→ EXERCISE OBJECTIVE
Please reproduce every line of the listing below without any changes.

→ Dataset entries
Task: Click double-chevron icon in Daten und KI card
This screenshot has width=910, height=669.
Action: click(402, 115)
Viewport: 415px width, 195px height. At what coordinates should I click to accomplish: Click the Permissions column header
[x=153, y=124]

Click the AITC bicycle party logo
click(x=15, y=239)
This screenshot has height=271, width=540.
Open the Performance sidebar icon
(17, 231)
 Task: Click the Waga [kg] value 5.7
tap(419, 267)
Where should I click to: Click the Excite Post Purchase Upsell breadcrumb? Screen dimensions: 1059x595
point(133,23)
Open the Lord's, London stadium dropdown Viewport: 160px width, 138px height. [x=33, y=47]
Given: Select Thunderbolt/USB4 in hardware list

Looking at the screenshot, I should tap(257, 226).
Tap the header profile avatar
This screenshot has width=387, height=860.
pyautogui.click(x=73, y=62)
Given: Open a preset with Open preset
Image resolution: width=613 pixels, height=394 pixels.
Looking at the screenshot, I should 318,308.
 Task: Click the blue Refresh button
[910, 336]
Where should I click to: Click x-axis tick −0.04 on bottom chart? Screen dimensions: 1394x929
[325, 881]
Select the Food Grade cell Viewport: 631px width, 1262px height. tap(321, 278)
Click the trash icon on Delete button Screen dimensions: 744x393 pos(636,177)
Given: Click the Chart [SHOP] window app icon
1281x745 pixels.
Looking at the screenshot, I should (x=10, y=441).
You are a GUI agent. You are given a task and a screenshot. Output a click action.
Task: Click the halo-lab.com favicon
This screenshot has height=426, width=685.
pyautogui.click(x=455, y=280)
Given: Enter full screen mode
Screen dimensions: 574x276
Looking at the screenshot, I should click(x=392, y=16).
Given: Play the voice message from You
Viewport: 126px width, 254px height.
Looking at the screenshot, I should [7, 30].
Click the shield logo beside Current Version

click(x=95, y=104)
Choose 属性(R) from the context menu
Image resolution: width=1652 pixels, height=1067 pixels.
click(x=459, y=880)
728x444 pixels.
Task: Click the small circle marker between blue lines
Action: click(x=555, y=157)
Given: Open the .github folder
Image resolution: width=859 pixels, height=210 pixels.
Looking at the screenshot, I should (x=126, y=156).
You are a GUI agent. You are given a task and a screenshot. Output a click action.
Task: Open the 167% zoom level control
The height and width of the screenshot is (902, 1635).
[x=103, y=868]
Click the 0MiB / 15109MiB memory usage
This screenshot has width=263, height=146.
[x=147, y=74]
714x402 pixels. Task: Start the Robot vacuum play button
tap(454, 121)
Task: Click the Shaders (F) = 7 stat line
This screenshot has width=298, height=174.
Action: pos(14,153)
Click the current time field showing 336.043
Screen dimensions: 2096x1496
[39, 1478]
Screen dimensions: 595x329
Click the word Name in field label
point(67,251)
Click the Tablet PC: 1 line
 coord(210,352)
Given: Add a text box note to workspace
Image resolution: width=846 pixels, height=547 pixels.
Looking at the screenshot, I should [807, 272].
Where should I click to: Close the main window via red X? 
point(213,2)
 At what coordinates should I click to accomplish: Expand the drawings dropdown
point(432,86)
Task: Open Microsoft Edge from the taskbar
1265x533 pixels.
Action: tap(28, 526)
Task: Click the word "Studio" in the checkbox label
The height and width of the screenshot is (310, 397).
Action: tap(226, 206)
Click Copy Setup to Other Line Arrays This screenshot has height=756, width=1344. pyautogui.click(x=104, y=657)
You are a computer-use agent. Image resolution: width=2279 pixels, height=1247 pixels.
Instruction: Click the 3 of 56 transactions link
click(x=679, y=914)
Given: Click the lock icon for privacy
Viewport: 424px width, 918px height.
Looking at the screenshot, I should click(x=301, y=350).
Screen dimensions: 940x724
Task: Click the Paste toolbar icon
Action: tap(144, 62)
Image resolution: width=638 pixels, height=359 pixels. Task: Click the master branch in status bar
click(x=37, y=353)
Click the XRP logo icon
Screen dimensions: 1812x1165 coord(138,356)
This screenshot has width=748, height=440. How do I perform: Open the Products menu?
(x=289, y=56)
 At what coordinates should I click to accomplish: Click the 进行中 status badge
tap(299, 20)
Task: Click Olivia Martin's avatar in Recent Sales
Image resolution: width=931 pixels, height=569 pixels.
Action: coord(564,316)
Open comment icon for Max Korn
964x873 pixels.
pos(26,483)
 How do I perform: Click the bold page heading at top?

→ TASK RESPONSE
Task: Click double-chevron icon in Daten und KI card
This screenshot has width=910, height=669.
Action: click(402, 115)
Viewport: 415px width, 195px height. At what coordinates should I click to accomplish: Click the Permissions column header
[x=153, y=124]

Click the AITC bicycle party logo
click(x=15, y=239)
This screenshot has height=271, width=540.
Open the Performance sidebar icon
(17, 231)
 Task: Click the Waga [kg] value 5.7
tap(419, 267)
Where should I click to: Click the Excite Post Purchase Upsell breadcrumb? Screen dimensions: 1059x595
point(133,23)
Open the Lord's, London stadium dropdown Viewport: 160px width, 138px height. [x=33, y=47]
Given: Select Thunderbolt/USB4 in hardware list

Looking at the screenshot, I should tap(257, 226).
Tap the header profile avatar
This screenshot has width=387, height=860.
pyautogui.click(x=73, y=62)
Given: Open a preset with Open preset
Image resolution: width=613 pixels, height=394 pixels.
Looking at the screenshot, I should 318,308.
 Task: Click the blue Refresh button
[910, 336]
Where should I click to: Click x-axis tick −0.04 on bottom chart? Screen dimensions: 1394x929
[325, 881]
Select the Food Grade cell Viewport: 631px width, 1262px height. tap(321, 278)
Click the trash icon on Delete button Screen dimensions: 744x393 pos(636,177)
Given: Click the Chart [SHOP] window app icon
1281x745 pixels.
Looking at the screenshot, I should (x=10, y=441).
You are a GUI agent. You are given a task and a screenshot. Output a click action.
Task: Click the halo-lab.com favicon
This screenshot has height=426, width=685.
pyautogui.click(x=455, y=280)
Given: Enter full screen mode
Screen dimensions: 574x276
Looking at the screenshot, I should click(x=392, y=16).
Given: Play the voice message from You
Viewport: 126px width, 254px height.
Looking at the screenshot, I should [7, 30].
Click the shield logo beside Current Version

click(x=95, y=104)
Choose 属性(R) from the context menu
Image resolution: width=1652 pixels, height=1067 pixels.
click(x=459, y=880)
728x444 pixels.
Task: Click the small circle marker between blue lines
Action: click(x=555, y=157)
Given: Open the .github folder
Image resolution: width=859 pixels, height=210 pixels.
Looking at the screenshot, I should (x=126, y=156).
You are a GUI agent. You are given a task and a screenshot. Output a click action.
Task: Open the 167% zoom level control
The height and width of the screenshot is (902, 1635).
[x=103, y=868]
Click the 0MiB / 15109MiB memory usage
This screenshot has width=263, height=146.
[x=147, y=74]
714x402 pixels. Task: Start the Robot vacuum play button
tap(454, 121)
Task: Click the Shaders (F) = 7 stat line
This screenshot has width=298, height=174.
Action: pos(14,153)
Click the current time field showing 336.043
Screen dimensions: 2096x1496
[39, 1478]
Screen dimensions: 595x329
Click the word Name in field label
point(67,251)
Click the Tablet PC: 1 line
 coord(210,352)
Given: Add a text box note to workspace
Image resolution: width=846 pixels, height=547 pixels.
Looking at the screenshot, I should [807, 272].
Where should I click to: Close the main window via red X? 
point(213,2)
 At what coordinates should I click to accomplish: Expand the drawings dropdown
point(432,86)
Task: Open Microsoft Edge from the taskbar
1265x533 pixels.
Action: tap(28, 526)
Task: Click the word "Studio" in the checkbox label
The height and width of the screenshot is (310, 397).
Action: tap(226, 206)
Click Copy Setup to Other Line Arrays This screenshot has height=756, width=1344. pyautogui.click(x=104, y=657)
You are a computer-use agent. Image resolution: width=2279 pixels, height=1247 pixels.
Instruction: Click the 3 of 56 transactions link
click(x=679, y=914)
Given: Click the lock icon for privacy
Viewport: 424px width, 918px height.
Looking at the screenshot, I should click(x=301, y=350).
Screen dimensions: 940x724
Task: Click the Paste toolbar icon
Action: tap(144, 62)
Image resolution: width=638 pixels, height=359 pixels. Task: Click the master branch in status bar
click(x=37, y=353)
Click the XRP logo icon
Screen dimensions: 1812x1165 coord(138,356)
This screenshot has width=748, height=440. How do I perform: Open the Products menu?
(x=289, y=56)
 At what coordinates should I click to accomplish: Click the 进行中 status badge
tap(299, 20)
Task: Click Olivia Martin's avatar in Recent Sales
Image resolution: width=931 pixels, height=569 pixels.
Action: coord(564,316)
Open comment icon for Max Korn
964x873 pixels.
pos(26,483)
 How do I perform: Click the bold page heading at top?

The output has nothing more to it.